• REQUIRED ACTION:
For each entry below, write an exact copy and leave out the images.
── SUPPLIED MATERIAL ──
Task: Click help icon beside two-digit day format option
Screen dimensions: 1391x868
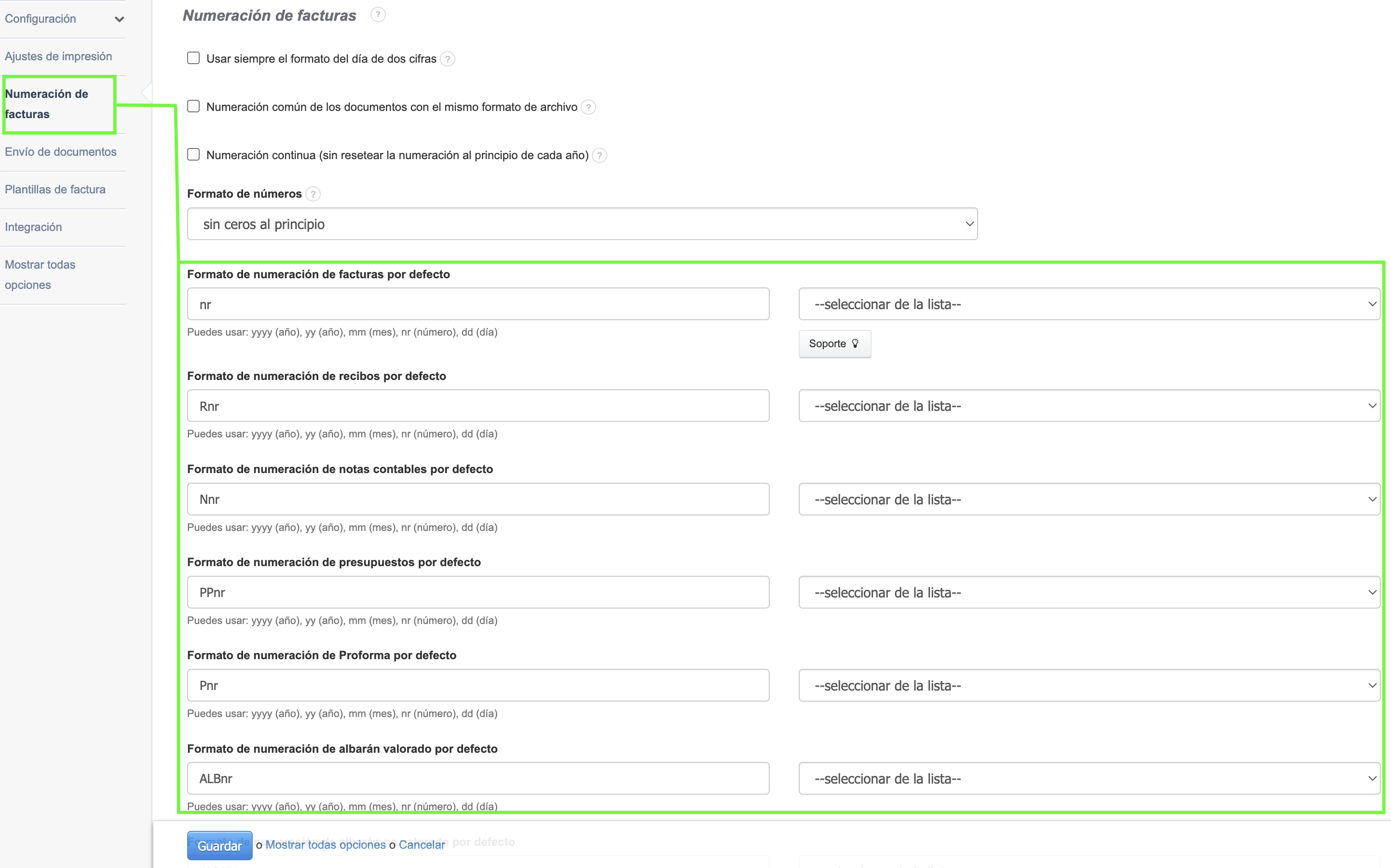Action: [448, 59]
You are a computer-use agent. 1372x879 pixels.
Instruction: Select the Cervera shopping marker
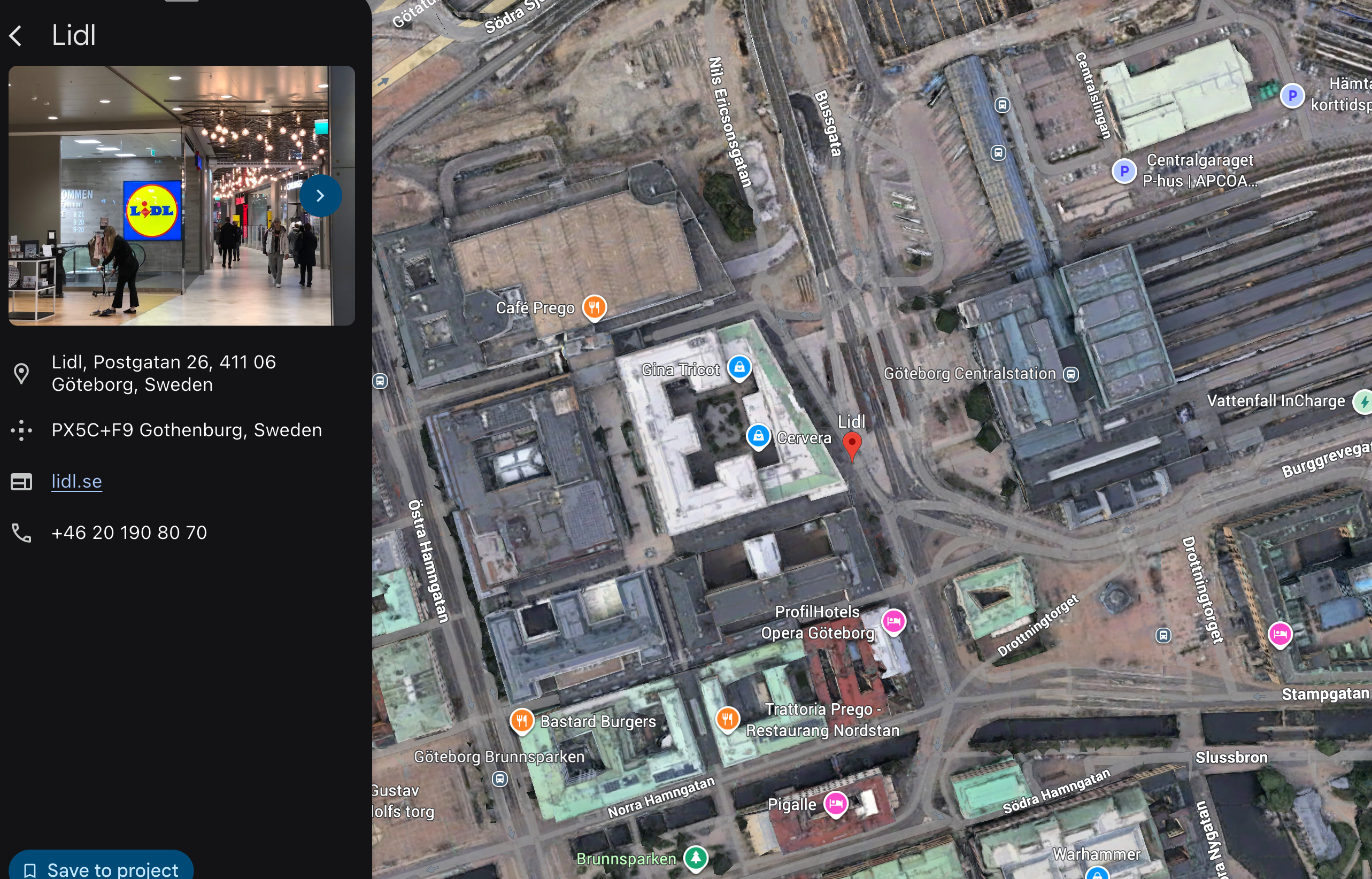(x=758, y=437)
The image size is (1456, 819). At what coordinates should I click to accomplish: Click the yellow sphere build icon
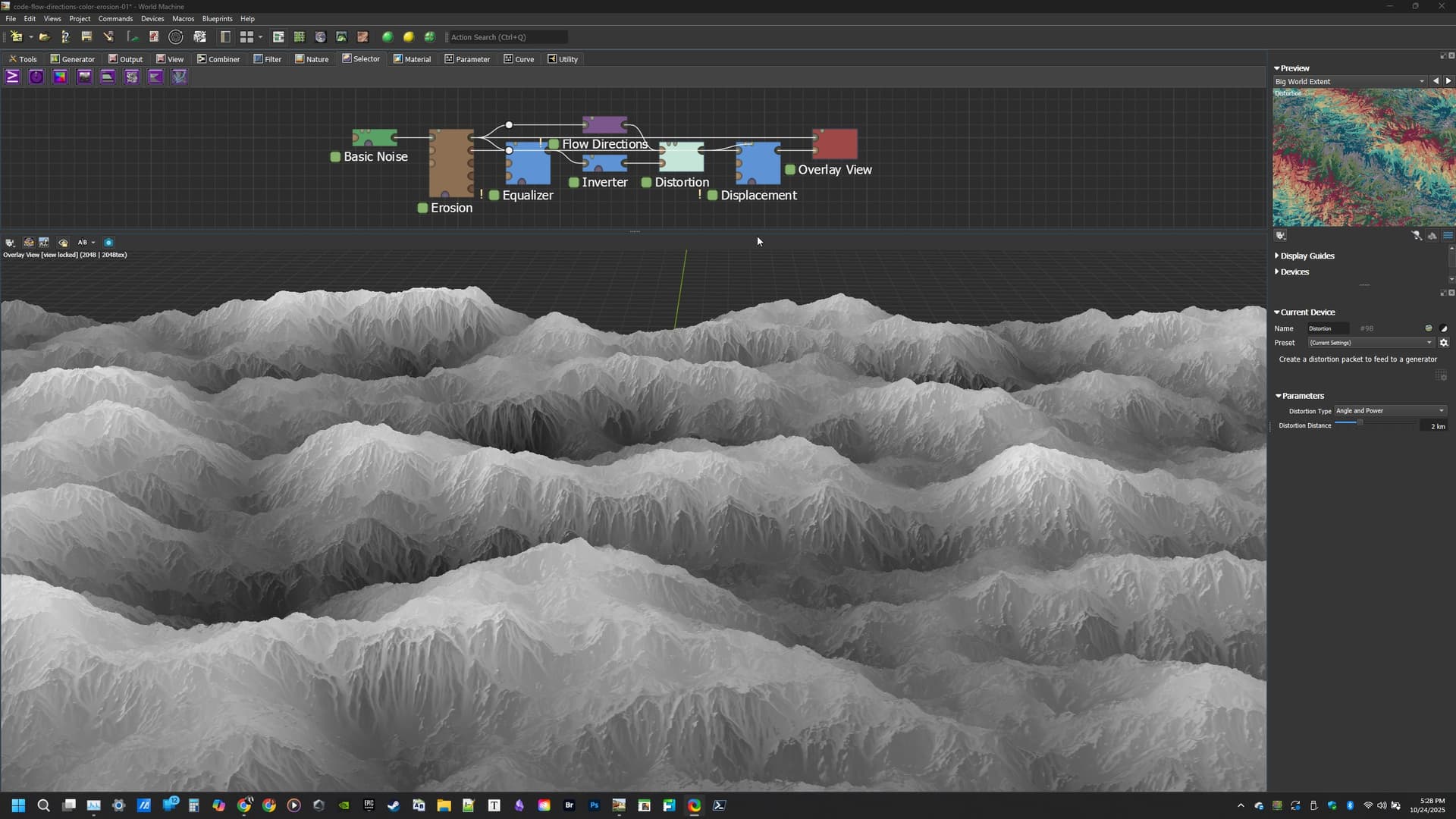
───
• ANSWER SECTION:
Task: Click help icon beside two-digit day format option
Screen dimensions: 1391x868
Action: [448, 59]
You are a computer-use agent. 1372x879 pixels.
Instruction: Select the Cervera shopping marker
(x=758, y=437)
The image size is (1456, 819). At what coordinates should I click to accomplish: Click the yellow sphere build icon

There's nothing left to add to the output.